On the other hand, Ari Drew of Dread Central said: "On the surface, Don't Kill It has all of the makings of a standard Syfy original action-horror offering; the dialogue is often ridiculous, the action sequences outrageous, and the characterization is relatively thin. However, the plus side here is that Mendez’s film most definitely knows what it is and how to have a blast with it. This is particularly evidenced in its opening scene, which is a rollicking exercise in over-the-top hyperviolence."

====General consensus====
The film received mainly positive reviews.
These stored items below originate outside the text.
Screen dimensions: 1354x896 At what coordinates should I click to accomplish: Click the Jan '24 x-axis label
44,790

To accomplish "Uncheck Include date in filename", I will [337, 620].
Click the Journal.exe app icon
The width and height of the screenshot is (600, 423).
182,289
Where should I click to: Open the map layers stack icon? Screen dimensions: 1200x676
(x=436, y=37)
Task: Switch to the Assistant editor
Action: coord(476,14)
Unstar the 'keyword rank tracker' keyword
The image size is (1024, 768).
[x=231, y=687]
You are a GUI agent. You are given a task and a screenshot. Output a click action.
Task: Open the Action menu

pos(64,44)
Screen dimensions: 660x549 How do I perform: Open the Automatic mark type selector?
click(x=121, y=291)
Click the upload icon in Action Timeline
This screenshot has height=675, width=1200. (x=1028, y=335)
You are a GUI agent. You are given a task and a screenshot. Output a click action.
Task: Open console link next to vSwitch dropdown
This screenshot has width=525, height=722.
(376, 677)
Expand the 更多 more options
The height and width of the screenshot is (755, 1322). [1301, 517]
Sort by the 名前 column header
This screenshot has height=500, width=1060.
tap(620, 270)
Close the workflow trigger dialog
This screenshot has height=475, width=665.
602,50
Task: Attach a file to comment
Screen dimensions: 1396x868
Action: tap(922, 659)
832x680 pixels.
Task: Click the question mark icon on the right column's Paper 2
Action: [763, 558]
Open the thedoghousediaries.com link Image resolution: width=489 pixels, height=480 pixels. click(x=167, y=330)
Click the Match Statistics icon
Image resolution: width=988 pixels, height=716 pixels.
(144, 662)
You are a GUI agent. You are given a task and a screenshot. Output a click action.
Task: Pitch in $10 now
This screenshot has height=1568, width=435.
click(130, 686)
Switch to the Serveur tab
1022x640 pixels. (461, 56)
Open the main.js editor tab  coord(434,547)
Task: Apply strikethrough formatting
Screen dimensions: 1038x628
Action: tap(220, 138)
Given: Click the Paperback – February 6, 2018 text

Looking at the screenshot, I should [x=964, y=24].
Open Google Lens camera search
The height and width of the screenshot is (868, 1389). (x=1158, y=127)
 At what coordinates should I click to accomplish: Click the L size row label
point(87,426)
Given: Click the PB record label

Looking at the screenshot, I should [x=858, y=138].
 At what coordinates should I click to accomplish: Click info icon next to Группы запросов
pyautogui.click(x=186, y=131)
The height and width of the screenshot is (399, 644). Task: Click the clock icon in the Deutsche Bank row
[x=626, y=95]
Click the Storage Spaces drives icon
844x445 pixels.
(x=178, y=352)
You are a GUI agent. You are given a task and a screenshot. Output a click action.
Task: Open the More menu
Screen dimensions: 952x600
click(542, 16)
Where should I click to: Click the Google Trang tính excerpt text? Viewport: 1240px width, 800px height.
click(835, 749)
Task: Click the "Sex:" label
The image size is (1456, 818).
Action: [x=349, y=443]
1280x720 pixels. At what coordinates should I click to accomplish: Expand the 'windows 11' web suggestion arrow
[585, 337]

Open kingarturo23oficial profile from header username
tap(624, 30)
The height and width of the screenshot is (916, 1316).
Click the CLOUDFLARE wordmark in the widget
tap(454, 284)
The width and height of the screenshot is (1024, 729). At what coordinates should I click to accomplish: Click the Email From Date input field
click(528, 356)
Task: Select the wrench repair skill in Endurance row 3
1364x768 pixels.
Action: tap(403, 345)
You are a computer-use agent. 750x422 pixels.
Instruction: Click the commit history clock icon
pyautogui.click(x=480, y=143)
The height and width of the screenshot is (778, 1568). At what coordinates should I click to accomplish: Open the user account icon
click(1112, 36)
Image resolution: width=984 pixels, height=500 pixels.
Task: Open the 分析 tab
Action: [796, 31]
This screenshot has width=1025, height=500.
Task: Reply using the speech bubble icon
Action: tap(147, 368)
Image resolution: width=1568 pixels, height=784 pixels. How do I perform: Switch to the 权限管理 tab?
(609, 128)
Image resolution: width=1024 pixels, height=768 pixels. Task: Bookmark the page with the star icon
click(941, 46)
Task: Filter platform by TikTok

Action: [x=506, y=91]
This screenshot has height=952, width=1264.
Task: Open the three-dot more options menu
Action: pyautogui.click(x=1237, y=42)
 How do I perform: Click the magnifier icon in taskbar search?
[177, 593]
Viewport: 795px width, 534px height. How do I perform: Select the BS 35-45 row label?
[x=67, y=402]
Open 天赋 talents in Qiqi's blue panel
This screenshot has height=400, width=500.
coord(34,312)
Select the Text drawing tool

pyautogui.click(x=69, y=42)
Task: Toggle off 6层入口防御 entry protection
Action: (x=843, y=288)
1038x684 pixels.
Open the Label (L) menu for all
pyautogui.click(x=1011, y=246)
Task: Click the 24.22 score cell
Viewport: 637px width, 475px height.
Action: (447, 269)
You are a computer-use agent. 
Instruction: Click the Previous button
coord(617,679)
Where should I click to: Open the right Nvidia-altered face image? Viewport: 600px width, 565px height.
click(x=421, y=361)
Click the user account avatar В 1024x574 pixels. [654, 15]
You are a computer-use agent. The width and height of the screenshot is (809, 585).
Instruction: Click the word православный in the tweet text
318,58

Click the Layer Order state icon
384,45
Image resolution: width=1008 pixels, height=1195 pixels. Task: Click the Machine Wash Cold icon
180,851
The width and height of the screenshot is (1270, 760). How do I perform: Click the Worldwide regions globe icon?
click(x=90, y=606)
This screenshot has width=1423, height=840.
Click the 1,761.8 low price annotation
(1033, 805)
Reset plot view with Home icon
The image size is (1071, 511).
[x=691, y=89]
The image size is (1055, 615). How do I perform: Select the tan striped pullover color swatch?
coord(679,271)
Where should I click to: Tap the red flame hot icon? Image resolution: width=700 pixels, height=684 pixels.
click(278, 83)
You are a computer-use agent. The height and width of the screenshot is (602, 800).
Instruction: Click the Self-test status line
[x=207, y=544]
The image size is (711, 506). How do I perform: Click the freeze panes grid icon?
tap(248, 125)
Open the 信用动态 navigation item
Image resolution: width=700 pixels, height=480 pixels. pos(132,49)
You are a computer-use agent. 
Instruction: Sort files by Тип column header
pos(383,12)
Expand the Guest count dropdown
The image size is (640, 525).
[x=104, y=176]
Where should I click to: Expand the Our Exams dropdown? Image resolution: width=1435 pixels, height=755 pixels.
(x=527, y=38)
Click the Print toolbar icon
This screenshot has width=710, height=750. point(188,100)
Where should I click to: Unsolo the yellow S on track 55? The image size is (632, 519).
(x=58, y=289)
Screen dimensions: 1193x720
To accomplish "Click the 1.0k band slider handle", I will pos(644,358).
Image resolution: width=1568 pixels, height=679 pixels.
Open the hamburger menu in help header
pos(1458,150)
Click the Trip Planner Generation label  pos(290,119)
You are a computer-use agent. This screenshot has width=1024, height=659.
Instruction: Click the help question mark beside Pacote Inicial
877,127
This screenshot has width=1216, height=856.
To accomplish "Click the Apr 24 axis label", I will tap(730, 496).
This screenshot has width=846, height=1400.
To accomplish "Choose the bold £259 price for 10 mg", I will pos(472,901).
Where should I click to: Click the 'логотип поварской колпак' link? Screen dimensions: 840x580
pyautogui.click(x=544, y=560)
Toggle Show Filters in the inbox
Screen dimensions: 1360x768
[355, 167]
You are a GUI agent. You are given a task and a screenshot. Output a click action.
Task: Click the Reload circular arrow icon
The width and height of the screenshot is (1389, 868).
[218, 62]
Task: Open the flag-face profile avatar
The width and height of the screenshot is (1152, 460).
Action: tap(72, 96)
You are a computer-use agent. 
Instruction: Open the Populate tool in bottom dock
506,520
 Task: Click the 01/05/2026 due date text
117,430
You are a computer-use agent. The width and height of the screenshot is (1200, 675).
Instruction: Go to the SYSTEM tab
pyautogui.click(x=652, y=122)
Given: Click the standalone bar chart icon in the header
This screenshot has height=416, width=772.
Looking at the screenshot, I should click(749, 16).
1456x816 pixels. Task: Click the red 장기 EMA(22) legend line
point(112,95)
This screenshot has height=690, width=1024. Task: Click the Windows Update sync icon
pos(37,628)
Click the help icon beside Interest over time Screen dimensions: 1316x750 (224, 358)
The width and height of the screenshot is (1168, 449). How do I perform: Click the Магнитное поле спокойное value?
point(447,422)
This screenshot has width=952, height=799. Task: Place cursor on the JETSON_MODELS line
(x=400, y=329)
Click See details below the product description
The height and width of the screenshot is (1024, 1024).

Rotten Tomatoes reports an approval rating of 93% based on 15 surveyed critics, with an average rating of 7.0 out of 10.

Noel Murray of the Los Angeles Times, called the film one of Lundgren's "most entertaining movies in years." He praised screenwriters Dan Berk and Robert Olsen for their "clever story about a supernatural force that turns its human hosts mindlessly homicidal". On the contrary, he criticized Mike Mendez for his editing, claiming "his many, many set-up scenes are to clunky", but on a positive note gave him praise for the fast pace and "lightness" of the film.

Hayleigh Foutch of Collider, said the film "is a cheeky camp parade with buckets of low-rent charm, and for fans of camp cinema and Lundgren's B-Movie fare, Don't Kill It will fit like slipping into something cozy and familiar with a few surprises along the way." Agreeing with Donato, she said: Lundgren "rarely gets to have so much fun" in his movies. And like others, she spoke of the "lull [in the] second act", during which time the movie falls into "exposition and back story". Michael Nordine of The Village Voice, gave a somewhat negative review, stating: "[Lundgren] seems to hover just above the material, aware of its silliness but willing the indulge it all the same. Those who favor gore above all else will be at home amid the blood and guts, but anyone hoping for more than a VOD time-killer that's occasionally in on the joke of its own ridiculousness is barking up the wrong tree."

==Potential sequel==
Lundgren said he would be open to returning for a sequel, but would prefer any potential sequel will have better planning and "more resources" at hand. On a similar note, Mendez said: "People are reacting to the film so much, and what we constantly hear is, 'Will there be another one?' What more could you ask for? We're finding [Jebediah] at a moment in time. There have been adventures before and there will be adventures afterwards, so I'm hoping we'll find a financial partner that wants to explore that and take that ride, because we'd love to explore that, too."